De vice-president van de Raad van State



Redactionele bijlage bij het advies van de Afdeling advisering van de Raad van State betreffende no.W18.20.0080/IV

- Artikel 2, eerste lid, als volgt formuleren: Een voordracht als bedoeld in artikel 4, tweede lid, van de wet geschiedt op basis van een enkelvoudig advies aan de hand van een door het Instituut opgesteld functieprofiel van een door het Instituut ingestelde benoemingsadviescommissie.
- In artikel 2, vierde lid, "waaronder" vervangen door "onder wie".
- In artikel 6, de tweede keer "de salarisschaal" schrappen.
- In artikel 7, tweede volzin, "deze" vervangen door "de".
- In artikel 8, eerste volzin, de komma schrappen.
- Aan artikel 10, eerste lid, onderdelen a en d, het lidwoord "een" toevoegen.
- In het opschrift van Bijlage 2 "artikel 3" vervangen door "artikel 10"; in het eerste lid, aanhef, "artikel 12" vervangen door "artikel 10".
- In het opschrift van Bijlage 3 "artikel 12, tweede lid, onderdeel b" vervangen door "artikel 10, tweede lid".

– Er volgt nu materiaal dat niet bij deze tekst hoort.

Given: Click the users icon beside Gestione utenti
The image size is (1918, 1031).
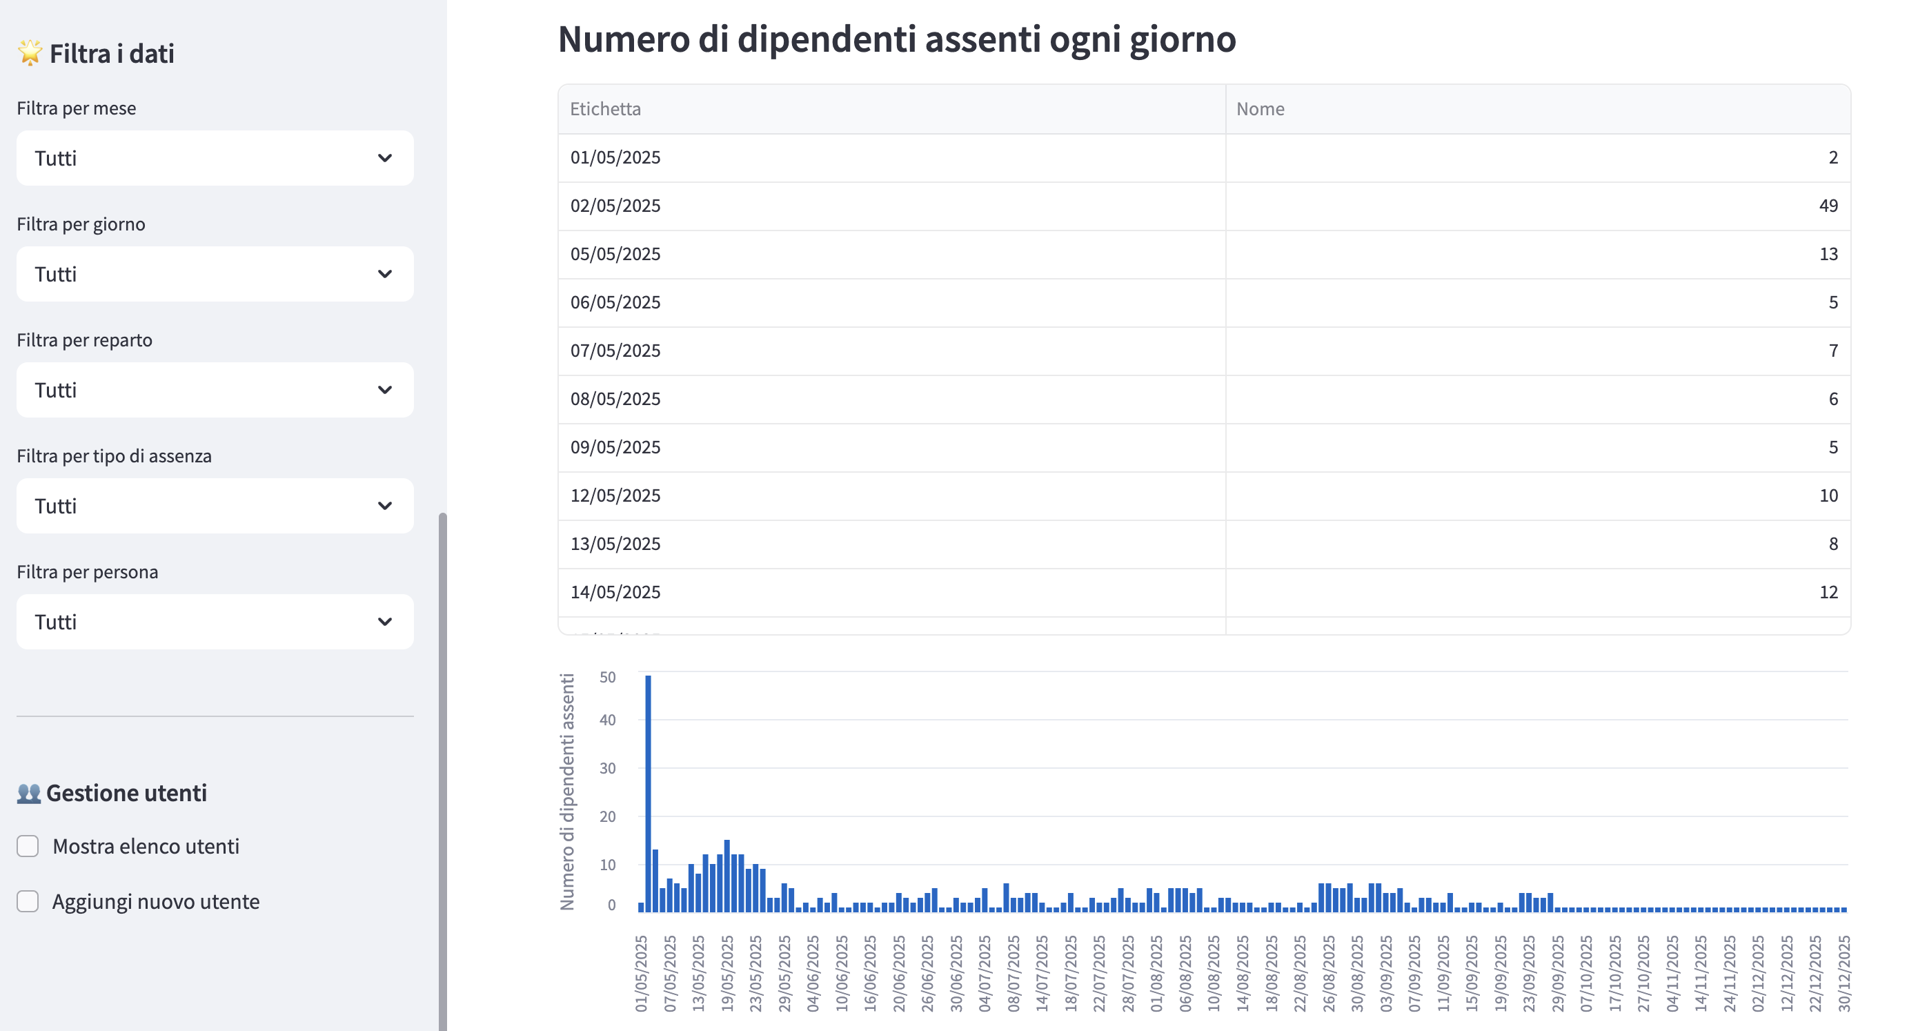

Nader rapport (reactie op het advies) van 8 juni 2020

1.
Rechtspositie deskundigen

Aan de opmerkingen van de Afdeling is gevolg gegeven door in artikel 6, eerste lid, aanhef en onderdeel b, van het voorstel de verwijzingen naar deskundigen te schrappen.

Ik moge U hierbij, in overeenstemming met de Minister van Financiën, de Minister van Binnenlandse Zaken en Koninkrijksrelaties en de Minister voor Rechtsbescherming, het gewijzigde ontwerpbesluit en de nota van toelichting doen toekomen en U verzoeken overeenkomstig dit ontwerp te besluiten.